Supplied data:

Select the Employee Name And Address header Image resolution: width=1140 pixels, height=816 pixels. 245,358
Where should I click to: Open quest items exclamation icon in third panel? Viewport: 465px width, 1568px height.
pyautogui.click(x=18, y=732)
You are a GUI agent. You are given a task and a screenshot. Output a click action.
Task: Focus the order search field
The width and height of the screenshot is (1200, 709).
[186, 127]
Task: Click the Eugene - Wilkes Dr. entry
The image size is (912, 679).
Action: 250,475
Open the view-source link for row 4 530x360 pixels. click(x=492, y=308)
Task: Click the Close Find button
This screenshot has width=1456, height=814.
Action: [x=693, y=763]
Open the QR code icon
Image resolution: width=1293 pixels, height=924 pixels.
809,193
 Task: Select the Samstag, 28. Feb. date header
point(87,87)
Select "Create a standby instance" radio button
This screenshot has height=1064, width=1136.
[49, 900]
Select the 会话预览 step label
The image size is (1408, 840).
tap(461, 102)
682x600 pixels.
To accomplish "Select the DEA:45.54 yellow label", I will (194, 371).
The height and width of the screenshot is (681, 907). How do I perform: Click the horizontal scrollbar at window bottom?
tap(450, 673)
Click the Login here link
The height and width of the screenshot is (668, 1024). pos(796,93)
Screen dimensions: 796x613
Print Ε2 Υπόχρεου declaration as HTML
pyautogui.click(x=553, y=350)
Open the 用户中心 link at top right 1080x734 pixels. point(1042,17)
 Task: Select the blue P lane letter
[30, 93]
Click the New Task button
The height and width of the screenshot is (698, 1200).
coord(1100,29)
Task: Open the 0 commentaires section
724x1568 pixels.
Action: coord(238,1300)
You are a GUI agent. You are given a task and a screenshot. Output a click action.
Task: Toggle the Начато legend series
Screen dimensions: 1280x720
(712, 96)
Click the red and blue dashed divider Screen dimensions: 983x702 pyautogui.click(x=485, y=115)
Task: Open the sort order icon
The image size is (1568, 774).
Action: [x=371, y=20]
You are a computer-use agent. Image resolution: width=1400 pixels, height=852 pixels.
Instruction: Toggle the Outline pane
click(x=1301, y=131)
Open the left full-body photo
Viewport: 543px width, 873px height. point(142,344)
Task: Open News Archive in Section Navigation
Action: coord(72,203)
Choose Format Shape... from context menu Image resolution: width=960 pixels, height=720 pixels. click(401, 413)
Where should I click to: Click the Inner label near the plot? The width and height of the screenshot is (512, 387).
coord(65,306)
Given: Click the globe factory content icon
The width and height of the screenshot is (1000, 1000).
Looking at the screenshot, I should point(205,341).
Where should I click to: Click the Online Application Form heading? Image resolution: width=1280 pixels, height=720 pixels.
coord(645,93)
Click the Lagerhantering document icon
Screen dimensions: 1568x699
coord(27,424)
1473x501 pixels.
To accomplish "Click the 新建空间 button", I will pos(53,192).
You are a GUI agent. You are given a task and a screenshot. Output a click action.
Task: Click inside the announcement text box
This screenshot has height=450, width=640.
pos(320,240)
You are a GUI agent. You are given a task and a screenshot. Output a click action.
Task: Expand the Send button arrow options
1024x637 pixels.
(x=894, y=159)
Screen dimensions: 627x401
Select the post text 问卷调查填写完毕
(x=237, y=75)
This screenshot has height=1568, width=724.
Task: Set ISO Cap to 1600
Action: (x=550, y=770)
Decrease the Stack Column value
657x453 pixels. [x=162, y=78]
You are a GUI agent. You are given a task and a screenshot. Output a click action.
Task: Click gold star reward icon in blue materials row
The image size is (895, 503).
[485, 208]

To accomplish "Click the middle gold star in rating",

Your task:
Retype every line of the listing, word for word, from its opening line to the line that holds "Screen dimensions: 796x613", and include that last line too.

Output below:
Select the Employee Name And Address header Image resolution: width=1140 pixels, height=816 pixels. 245,358
Where should I click to: Open quest items exclamation icon in third panel? Viewport: 465px width, 1568px height.
pyautogui.click(x=18, y=732)
You are a GUI agent. You are given a task and a screenshot. Output a click action.
Task: Focus the order search field
The width and height of the screenshot is (1200, 709).
[186, 127]
Task: Click the Eugene - Wilkes Dr. entry
The image size is (912, 679).
Action: 250,475
Open the view-source link for row 4 530x360 pixels. click(x=492, y=308)
Task: Click the Close Find button
This screenshot has width=1456, height=814.
Action: [x=693, y=763]
Open the QR code icon
Image resolution: width=1293 pixels, height=924 pixels.
809,193
 Task: Select the Samstag, 28. Feb. date header
point(87,87)
Select "Create a standby instance" radio button
This screenshot has height=1064, width=1136.
[49, 900]
Select the 会话预览 step label
The image size is (1408, 840).
tap(461, 102)
682x600 pixels.
To accomplish "Select the DEA:45.54 yellow label", I will (194, 371).
The height and width of the screenshot is (681, 907). How do I perform: Click the horizontal scrollbar at window bottom?
tap(450, 673)
Click the Login here link
The height and width of the screenshot is (668, 1024). pos(796,93)
Screen dimensions: 796x613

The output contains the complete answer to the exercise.